▸ **GIVEN ENTRIES**
* Begin *
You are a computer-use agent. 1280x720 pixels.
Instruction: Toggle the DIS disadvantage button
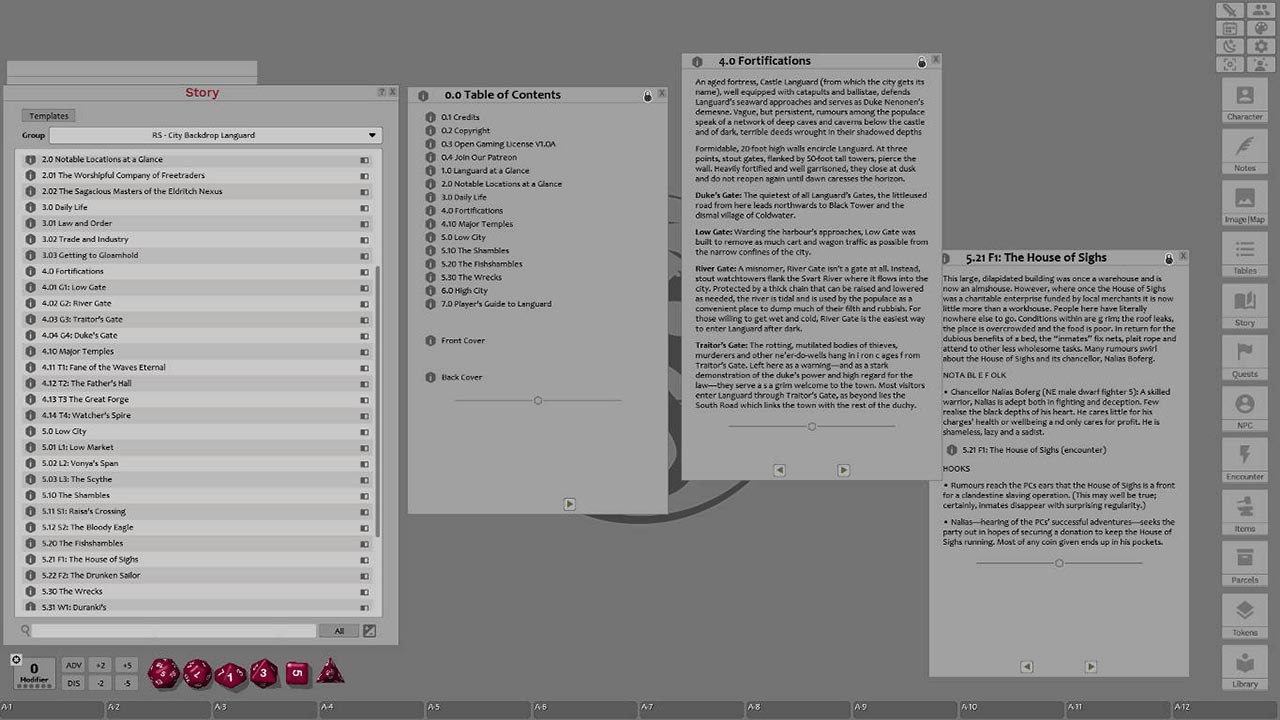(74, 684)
* End *
* Begin *
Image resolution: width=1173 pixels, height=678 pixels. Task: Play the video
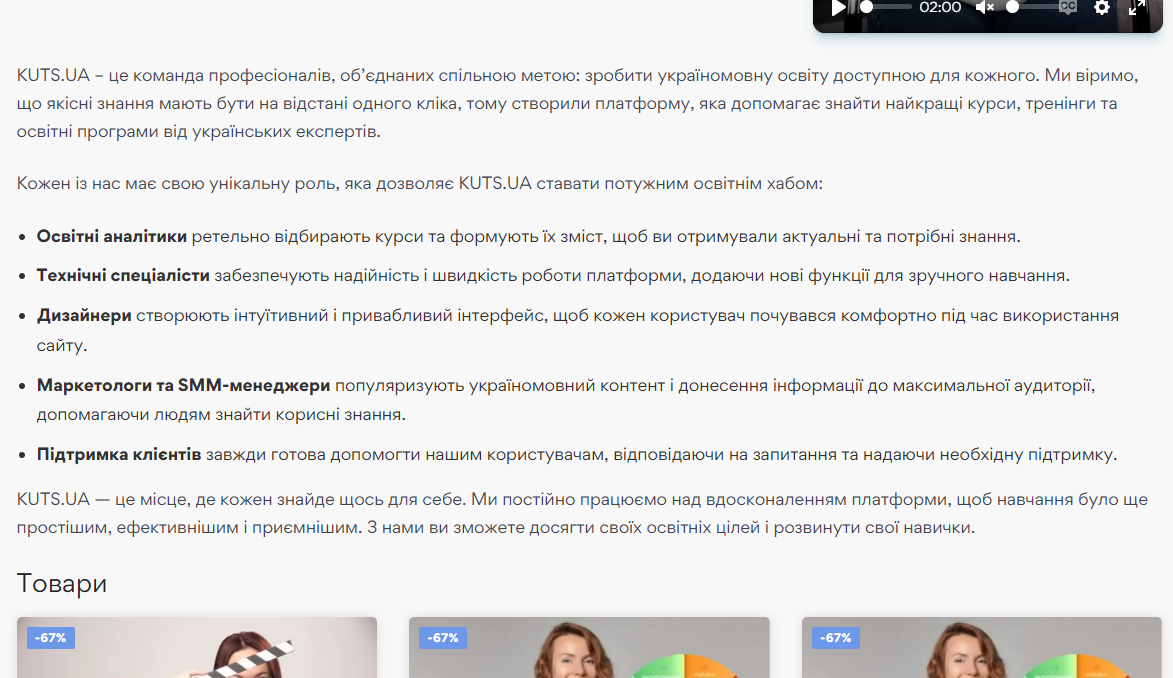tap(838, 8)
* End *
▸ **WORK TO DO**
Please arrange the material from the line containing "Image resolution: width=1173" through the line containing "tap(838, 8)" as a two-column CSV headed "prompt" and "answer". Put each pairing of text and answer in its own row, quote every field, turn line breaks into spaces, and leave out the pictures.

▸ **EXERCISE RESULT**
prompt,answer
"Image resolution: width=1173 pixels, height=678 pixels. Task: Play the video","tap(838, 8)"